- _Data to examine_
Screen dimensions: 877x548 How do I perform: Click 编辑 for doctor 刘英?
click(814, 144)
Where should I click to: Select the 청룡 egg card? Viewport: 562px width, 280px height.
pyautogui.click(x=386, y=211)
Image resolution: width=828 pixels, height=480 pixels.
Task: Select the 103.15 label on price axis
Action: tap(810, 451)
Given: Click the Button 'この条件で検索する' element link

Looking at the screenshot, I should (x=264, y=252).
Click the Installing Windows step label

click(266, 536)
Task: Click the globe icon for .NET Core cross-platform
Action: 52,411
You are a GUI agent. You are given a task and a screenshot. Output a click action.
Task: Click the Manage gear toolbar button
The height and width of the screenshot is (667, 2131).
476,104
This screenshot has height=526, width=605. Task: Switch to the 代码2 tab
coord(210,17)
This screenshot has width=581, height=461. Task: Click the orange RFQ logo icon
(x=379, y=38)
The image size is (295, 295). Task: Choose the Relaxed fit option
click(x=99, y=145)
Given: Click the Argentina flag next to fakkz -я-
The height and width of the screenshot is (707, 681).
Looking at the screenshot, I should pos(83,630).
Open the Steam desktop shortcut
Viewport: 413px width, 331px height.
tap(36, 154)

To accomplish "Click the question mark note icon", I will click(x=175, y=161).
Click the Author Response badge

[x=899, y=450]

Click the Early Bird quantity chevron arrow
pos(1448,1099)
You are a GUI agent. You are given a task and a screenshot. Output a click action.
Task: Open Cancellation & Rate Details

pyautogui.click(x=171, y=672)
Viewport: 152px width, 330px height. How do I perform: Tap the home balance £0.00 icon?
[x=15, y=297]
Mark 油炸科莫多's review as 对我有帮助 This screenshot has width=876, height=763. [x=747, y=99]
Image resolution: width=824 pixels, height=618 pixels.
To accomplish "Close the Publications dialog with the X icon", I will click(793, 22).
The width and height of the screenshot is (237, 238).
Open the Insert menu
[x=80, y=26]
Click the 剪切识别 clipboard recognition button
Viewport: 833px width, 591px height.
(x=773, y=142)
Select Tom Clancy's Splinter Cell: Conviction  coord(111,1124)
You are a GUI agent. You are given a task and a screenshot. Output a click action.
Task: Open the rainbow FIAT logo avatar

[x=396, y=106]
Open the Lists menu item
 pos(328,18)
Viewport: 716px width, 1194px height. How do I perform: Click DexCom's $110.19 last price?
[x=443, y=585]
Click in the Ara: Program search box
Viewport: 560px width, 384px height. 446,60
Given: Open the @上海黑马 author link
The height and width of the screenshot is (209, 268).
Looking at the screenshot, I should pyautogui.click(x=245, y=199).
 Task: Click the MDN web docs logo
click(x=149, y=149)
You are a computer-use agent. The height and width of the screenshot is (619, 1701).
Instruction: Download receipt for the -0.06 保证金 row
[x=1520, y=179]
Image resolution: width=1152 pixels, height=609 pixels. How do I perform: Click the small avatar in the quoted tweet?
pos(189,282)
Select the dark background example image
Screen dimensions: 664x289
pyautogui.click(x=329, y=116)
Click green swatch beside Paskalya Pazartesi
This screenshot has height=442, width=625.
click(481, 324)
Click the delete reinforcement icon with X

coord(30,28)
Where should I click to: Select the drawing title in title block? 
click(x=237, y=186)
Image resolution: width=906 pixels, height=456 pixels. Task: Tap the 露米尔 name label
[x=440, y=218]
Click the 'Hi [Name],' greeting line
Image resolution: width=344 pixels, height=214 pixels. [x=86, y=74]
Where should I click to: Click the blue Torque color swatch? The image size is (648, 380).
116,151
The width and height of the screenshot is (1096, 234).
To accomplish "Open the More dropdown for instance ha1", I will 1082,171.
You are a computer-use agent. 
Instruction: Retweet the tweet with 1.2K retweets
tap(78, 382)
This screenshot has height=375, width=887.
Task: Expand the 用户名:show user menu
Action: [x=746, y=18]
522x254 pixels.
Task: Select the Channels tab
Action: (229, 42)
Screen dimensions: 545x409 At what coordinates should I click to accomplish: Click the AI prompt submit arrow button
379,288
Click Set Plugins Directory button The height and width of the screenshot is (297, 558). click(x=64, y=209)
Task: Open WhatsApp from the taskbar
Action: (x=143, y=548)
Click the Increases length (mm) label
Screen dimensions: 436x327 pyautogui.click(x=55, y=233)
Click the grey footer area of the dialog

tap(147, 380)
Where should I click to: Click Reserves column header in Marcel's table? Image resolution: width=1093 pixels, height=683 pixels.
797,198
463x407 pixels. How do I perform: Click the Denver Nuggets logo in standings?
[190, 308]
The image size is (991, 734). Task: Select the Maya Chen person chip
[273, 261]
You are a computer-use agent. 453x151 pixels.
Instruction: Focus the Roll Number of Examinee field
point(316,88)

- _What needs to be done_
Each record must be output exactly, with none omitted.

- _Answer section_
Screen dimensions: 877x548 How do I perform: Click 编辑 for doctor 刘英?
click(814, 144)
Where should I click to: Select the 청룡 egg card? Viewport: 562px width, 280px height.
pyautogui.click(x=386, y=211)
Image resolution: width=828 pixels, height=480 pixels.
Task: Select the 103.15 label on price axis
Action: tap(810, 451)
Given: Click the Button 'この条件で検索する' element link

Looking at the screenshot, I should (x=264, y=252).
Click the Installing Windows step label

click(266, 536)
Task: Click the globe icon for .NET Core cross-platform
Action: 52,411
You are a GUI agent. You are given a task and a screenshot. Output a click action.
Task: Click the Manage gear toolbar button
The height and width of the screenshot is (667, 2131).
476,104
This screenshot has height=526, width=605. Task: Switch to the 代码2 tab
coord(210,17)
This screenshot has width=581, height=461. Task: Click the orange RFQ logo icon
(x=379, y=38)
The image size is (295, 295). Task: Choose the Relaxed fit option
click(x=99, y=145)
Given: Click the Argentina flag next to fakkz -я-
The height and width of the screenshot is (707, 681).
Looking at the screenshot, I should pos(83,630).
Open the Steam desktop shortcut
Viewport: 413px width, 331px height.
tap(36, 154)

To accomplish "Click the question mark note icon", I will click(x=175, y=161).
Click the Author Response badge

[x=899, y=450]

Click the Early Bird quantity chevron arrow
pos(1448,1099)
You are a GUI agent. You are given a task and a screenshot. Output a click action.
Task: Open Cancellation & Rate Details

pyautogui.click(x=171, y=672)
Viewport: 152px width, 330px height. How do I perform: Tap the home balance £0.00 icon?
[x=15, y=297]
Mark 油炸科莫多's review as 对我有帮助 This screenshot has width=876, height=763. [x=747, y=99]
Image resolution: width=824 pixels, height=618 pixels.
To accomplish "Close the Publications dialog with the X icon", I will click(793, 22).
The width and height of the screenshot is (237, 238).
Open the Insert menu
[x=80, y=26]
Click the 剪切识别 clipboard recognition button
Viewport: 833px width, 591px height.
(x=773, y=142)
Select Tom Clancy's Splinter Cell: Conviction  coord(111,1124)
You are a GUI agent. You are given a task and a screenshot. Output a click action.
Task: Open the rainbow FIAT logo avatar

[x=396, y=106]
Open the Lists menu item
 pos(328,18)
Viewport: 716px width, 1194px height. How do I perform: Click DexCom's $110.19 last price?
[x=443, y=585]
Click in the Ara: Program search box
Viewport: 560px width, 384px height. 446,60
Given: Open the @上海黑马 author link
The height and width of the screenshot is (209, 268).
Looking at the screenshot, I should pyautogui.click(x=245, y=199).
 Task: Click the MDN web docs logo
click(x=149, y=149)
You are a computer-use agent. The height and width of the screenshot is (619, 1701).
Instruction: Download receipt for the -0.06 保证金 row
[x=1520, y=179]
Image resolution: width=1152 pixels, height=609 pixels. How do I perform: Click the small avatar in the quoted tweet?
pos(189,282)
Select the dark background example image
Screen dimensions: 664x289
pyautogui.click(x=329, y=116)
Click green swatch beside Paskalya Pazartesi
This screenshot has height=442, width=625.
click(481, 324)
Click the delete reinforcement icon with X

coord(30,28)
Where should I click to: Select the drawing title in title block? 
click(x=237, y=186)
Image resolution: width=906 pixels, height=456 pixels. Task: Tap the 露米尔 name label
[x=440, y=218]
Click the 'Hi [Name],' greeting line
Image resolution: width=344 pixels, height=214 pixels. [x=86, y=74]
Where should I click to: Click the blue Torque color swatch? The image size is (648, 380).
116,151
The width and height of the screenshot is (1096, 234).
To accomplish "Open the More dropdown for instance ha1", I will 1082,171.
You are a computer-use agent. 
Instruction: Retweet the tweet with 1.2K retweets
tap(78, 382)
This screenshot has height=375, width=887.
Task: Expand the 用户名:show user menu
Action: [x=746, y=18]
522x254 pixels.
Task: Select the Channels tab
Action: (229, 42)
Screen dimensions: 545x409 At what coordinates should I click to accomplish: Click the AI prompt submit arrow button
379,288
Click Set Plugins Directory button The height and width of the screenshot is (297, 558). click(x=64, y=209)
Task: Open WhatsApp from the taskbar
Action: (x=143, y=548)
Click the Increases length (mm) label
Screen dimensions: 436x327 pyautogui.click(x=55, y=233)
Click the grey footer area of the dialog

tap(147, 380)
Where should I click to: Click Reserves column header in Marcel's table? Image resolution: width=1093 pixels, height=683 pixels.
797,198
463x407 pixels. How do I perform: Click the Denver Nuggets logo in standings?
[190, 308]
The image size is (991, 734). Task: Select the Maya Chen person chip
[273, 261]
You are a computer-use agent. 453x151 pixels.
Instruction: Focus the Roll Number of Examinee field
point(316,88)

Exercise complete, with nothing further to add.